Their relationship blossomed and they were soon married.

They decided to purchase a house together overlooking ‘their’ beach. Both Donald and Nancy had children from their previous marriages.

Later in life, Nancy was diagnosed with dementia.

Nancy’s doctor encouraged her to get her affairs in order before she lost capacity.

Nancy used a home will kit to detail her intentions.

She decided to leave $100,000 to Donald and her half of their house to her children.

After a few years, Nancy had lost capacity and now resided in a nursing home.

Donald then decided to see a solicitor to get his estate planning affairs in order.

Donald’s solicitor informed him that if Nancy died first, Donald would inherit $100,000 and he would become the sole owner of the house as it was owned as joint tenants.
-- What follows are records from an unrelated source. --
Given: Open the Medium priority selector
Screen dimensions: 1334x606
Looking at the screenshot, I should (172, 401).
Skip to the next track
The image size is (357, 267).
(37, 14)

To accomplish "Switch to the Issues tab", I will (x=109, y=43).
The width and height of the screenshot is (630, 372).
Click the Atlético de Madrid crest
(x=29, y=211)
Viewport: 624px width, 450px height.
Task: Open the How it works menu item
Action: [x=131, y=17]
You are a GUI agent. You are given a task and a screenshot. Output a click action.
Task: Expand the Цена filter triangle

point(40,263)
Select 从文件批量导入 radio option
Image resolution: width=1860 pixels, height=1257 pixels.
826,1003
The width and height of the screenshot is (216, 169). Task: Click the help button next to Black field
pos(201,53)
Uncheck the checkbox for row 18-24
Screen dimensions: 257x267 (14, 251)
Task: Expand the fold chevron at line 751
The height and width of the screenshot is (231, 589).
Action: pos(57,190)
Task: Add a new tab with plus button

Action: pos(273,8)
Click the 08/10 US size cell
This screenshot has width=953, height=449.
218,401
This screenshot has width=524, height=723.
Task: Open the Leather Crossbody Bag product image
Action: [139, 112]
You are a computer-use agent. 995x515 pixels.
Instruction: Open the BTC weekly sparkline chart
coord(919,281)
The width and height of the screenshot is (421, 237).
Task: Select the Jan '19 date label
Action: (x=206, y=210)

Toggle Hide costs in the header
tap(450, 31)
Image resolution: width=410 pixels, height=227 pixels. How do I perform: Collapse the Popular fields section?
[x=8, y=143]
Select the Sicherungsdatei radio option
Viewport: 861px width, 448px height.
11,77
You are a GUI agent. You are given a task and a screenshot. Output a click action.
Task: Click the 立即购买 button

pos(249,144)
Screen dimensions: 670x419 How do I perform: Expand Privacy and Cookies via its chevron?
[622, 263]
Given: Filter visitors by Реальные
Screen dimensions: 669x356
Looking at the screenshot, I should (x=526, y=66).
Regardless of Nancy’s intention to give half of the house to her children, the house was not her sole asset to give.

Donald, being a generous man, instructed his solicitor to take Nancy’s intentions into account and provide a solution.

It was then decided that the joint tenancy would be severed so that the property would be owned by Donald and Nancy as tenants in common.

This meant that Donald and Nancy each owned 50 percent of the property.

The effect of this being that Donald and Nancy’s children would inherit their portion of the house, rather than it being transferred to the surviving spouse.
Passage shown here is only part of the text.